С минуту мы молча сверлили друг друга оценивающими взглядами.

— Хорошо, я подумаю и потом скажу вам, — ответил я наконец.

— Вот-вот, подумай обо всем хорошенько и тогда приходи ко мне, — подхватил редактор. — Между нами, я должен сказать тебе еще одну вещь — только об этом никому. Ко всему прочему мне намекнули, что перед тем, как продвинуть тебя по службе, не худо было бы несколько дней хорошенько последить за твоей деятельностью в газете. Так что на будущее ты должен иметь это в виду.

Вернувшись из редакторского кабинета в свою комнату, я долго сидел за столом, молча разглядывая висящий на стене передо мной календарь. Потом мое внимание привлек многокрасочный дневник с репродукциями фресок Аджанты, присланный мне кем-то в подарок по случаю Нового года. Несколько минут я перелистывал его, всматриваясь в яркие картинки. И вдруг вспомнил, что в половине одиннадцатого обещал позвонить Сушаме. Я машинально поднял телефонную трубку и, еще не представляя себе, что хочу ей сказать, стал медленно набирать ее номер — четыре… пять… пять… четыре… Но… не добрав последних цифр, я положил трубку обратно. Затем отодвинул в сторону дневник, откинулся к спинке стула и опять, потирая одну ладонь об другую, принялся разглядывать настенный календарь. Подумал, взял лист бумаги, что-то хотел написать, но перо безвольно замерло над первой же строкой. Опять поднял трубку телефона и опять положил ее на место, не набрав даже и трех первых цифр… И тут же вскочил со стула. Мне казалось, что я непременно должен куда-то пойти. Уже на ходу я взял со стола дневник с яркими картинками. Видимо, я намеревался кому-то подарить его… Спустившись вниз по лестнице, я приостановился на тротуаре, лихорадочно соображая: куда же это я направляюсь? Ради какого дела ушел из редакции? Может быть, я должен был пойти в Консикьюшн-хаус? Но ведь тогда следовало прежде предупредить Сушаму по телефону?

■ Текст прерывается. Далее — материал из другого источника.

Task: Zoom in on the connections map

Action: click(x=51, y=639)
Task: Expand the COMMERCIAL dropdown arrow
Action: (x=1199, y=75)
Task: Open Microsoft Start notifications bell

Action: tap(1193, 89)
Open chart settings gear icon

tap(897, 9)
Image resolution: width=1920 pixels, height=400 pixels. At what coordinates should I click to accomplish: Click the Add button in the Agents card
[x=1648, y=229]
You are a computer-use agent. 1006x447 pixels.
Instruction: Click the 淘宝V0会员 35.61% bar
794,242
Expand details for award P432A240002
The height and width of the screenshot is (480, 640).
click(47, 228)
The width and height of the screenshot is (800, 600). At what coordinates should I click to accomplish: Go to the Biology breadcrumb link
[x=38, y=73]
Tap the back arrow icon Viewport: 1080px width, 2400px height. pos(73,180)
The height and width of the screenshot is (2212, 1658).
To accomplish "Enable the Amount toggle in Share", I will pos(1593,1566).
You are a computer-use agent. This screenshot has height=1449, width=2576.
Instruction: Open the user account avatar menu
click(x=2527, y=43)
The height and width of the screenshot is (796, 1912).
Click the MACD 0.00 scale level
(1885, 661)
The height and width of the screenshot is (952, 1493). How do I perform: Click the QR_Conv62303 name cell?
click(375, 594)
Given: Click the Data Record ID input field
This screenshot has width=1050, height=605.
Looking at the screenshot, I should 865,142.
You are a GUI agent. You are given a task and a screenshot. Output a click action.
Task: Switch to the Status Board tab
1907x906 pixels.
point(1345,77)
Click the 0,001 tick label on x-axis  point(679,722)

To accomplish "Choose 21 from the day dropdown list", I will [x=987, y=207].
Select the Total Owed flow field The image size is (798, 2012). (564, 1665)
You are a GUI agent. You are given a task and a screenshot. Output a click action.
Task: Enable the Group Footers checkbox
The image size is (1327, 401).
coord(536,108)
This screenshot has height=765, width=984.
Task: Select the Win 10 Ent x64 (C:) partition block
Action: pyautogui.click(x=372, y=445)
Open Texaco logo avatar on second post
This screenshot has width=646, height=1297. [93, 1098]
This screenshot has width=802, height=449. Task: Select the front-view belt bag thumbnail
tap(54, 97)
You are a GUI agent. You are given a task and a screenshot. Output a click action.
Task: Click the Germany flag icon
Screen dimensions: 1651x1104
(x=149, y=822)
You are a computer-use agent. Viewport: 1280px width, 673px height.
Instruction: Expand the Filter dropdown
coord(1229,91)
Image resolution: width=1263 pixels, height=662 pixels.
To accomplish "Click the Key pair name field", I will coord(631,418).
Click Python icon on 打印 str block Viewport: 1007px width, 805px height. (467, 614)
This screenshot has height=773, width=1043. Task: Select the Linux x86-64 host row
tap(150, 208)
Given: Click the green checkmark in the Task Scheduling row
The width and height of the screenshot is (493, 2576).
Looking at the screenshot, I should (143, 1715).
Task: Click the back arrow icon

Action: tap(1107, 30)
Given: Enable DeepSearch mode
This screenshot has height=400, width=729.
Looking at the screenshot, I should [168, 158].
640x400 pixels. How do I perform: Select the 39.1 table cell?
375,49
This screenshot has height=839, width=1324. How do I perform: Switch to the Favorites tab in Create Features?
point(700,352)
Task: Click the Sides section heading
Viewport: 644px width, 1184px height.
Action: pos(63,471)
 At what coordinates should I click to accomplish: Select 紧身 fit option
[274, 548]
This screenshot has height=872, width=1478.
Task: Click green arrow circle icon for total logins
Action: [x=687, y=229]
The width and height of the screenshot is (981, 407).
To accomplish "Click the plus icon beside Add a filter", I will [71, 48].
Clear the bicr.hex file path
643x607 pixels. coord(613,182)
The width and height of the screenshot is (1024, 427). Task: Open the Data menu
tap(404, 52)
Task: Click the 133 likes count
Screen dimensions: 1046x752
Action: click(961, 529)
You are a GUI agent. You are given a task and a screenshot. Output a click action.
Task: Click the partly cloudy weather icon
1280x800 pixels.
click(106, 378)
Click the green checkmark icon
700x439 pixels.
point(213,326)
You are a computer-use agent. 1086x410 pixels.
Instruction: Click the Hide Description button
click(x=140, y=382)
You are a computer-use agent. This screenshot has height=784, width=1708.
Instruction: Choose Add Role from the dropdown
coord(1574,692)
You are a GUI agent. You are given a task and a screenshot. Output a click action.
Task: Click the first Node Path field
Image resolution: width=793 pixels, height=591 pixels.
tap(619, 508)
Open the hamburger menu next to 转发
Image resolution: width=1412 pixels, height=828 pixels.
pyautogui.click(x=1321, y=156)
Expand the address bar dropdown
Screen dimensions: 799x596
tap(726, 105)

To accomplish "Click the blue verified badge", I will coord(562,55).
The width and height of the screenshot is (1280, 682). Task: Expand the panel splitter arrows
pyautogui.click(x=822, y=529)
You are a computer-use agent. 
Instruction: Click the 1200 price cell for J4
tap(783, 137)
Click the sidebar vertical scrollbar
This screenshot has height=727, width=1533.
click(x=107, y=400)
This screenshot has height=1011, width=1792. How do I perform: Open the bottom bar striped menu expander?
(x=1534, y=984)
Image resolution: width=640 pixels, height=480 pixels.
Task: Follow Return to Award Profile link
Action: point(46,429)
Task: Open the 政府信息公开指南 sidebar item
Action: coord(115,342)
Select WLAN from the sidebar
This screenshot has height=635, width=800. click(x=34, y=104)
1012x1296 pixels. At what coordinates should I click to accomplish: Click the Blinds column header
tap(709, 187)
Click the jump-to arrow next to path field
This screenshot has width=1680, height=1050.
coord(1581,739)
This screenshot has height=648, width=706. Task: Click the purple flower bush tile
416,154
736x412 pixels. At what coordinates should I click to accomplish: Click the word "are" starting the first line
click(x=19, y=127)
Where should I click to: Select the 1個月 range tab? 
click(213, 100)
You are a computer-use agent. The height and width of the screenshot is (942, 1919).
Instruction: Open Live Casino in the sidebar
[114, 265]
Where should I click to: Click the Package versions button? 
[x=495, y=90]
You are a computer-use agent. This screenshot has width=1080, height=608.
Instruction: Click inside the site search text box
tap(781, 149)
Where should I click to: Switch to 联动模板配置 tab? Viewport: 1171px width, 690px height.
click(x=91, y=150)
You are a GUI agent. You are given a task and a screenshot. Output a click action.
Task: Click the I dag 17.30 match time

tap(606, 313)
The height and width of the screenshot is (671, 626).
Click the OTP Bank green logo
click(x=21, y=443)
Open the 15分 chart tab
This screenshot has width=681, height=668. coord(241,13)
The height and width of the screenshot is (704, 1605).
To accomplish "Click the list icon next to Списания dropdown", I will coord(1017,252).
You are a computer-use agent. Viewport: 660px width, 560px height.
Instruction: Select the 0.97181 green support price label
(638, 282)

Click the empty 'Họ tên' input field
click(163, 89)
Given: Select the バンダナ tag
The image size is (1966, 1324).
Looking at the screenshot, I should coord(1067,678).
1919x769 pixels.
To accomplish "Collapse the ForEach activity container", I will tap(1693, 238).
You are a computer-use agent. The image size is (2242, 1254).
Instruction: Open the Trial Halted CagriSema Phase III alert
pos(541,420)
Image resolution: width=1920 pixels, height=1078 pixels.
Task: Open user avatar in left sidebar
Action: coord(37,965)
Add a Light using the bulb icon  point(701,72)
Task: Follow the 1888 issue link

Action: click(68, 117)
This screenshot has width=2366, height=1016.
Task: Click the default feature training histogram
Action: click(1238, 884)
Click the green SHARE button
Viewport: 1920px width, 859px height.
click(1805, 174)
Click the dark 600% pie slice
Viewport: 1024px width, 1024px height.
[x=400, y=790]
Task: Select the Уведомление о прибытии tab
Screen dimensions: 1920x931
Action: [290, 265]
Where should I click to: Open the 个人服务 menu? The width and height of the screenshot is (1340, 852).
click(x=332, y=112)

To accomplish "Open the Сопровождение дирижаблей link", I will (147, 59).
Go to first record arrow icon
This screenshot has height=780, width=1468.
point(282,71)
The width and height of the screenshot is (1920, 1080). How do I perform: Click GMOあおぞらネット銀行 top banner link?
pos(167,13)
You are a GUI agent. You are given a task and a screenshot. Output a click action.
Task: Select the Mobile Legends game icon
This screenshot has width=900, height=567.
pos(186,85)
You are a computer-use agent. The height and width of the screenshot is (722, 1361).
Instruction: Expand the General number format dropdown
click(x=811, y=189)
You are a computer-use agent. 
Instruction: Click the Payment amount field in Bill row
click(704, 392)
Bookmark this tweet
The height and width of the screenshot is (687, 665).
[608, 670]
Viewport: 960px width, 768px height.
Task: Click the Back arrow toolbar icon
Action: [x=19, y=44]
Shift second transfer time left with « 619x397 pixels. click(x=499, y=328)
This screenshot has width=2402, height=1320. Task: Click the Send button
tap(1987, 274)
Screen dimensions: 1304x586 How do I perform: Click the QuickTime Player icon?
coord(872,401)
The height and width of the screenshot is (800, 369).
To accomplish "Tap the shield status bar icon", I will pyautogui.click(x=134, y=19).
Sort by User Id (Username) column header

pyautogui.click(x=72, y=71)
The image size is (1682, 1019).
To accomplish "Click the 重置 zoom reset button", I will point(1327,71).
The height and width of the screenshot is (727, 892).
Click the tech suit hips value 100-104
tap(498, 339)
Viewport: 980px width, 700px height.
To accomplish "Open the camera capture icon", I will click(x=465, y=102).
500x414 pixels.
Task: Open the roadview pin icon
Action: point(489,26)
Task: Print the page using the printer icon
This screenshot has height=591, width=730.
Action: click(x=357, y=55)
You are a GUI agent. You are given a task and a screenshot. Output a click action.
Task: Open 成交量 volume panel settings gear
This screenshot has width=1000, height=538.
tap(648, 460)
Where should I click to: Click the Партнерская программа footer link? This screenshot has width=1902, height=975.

Подняв руку, я остановил проезжавшее мимо такси. Водитель-сикх, включив счетчик, выжидающе взглянул на меня, но я все еще о чем-то раздумывал. Потом наконец молча открыл дверцу и сел на заднее сиденье. Сардар-джи снова посмотрел мне в лицо и спросил:

— Куда прикажете, сахиб?

Напрягшись и сжав кулаки, я тихо произнес:

— В Мясницкий городок.

И разжал пальцы.

Водитель был, видно, новичок в своем деле. Он повернулся ко мне и переспросил:

— В какой городок?

— В поселок Харпхульсингх, — пояснил я и сел поудобнее.

— Поселок Харпхульсингх? — недоумевающе протянул сардар. — Где это, сахиб?

— Барах-тути, Садар-базар, — уже с раздражением буркнул я.

Сардар включил мотор. Когда такси рывком двинулось с места, я озабоченно взглянул на дневник, лежавший у меня на коленях, — не соскользнул ли от толчка на пол?

Мы ехали по Челмсфорд-роуд. Затем машина миновала мост и покатилась по Кутб-роуд. Я глубоко вздохнул — былое напряжение все ощутимей рассеивалось в моей душе, и я с облегчением откинулся к самой спинке сиденья.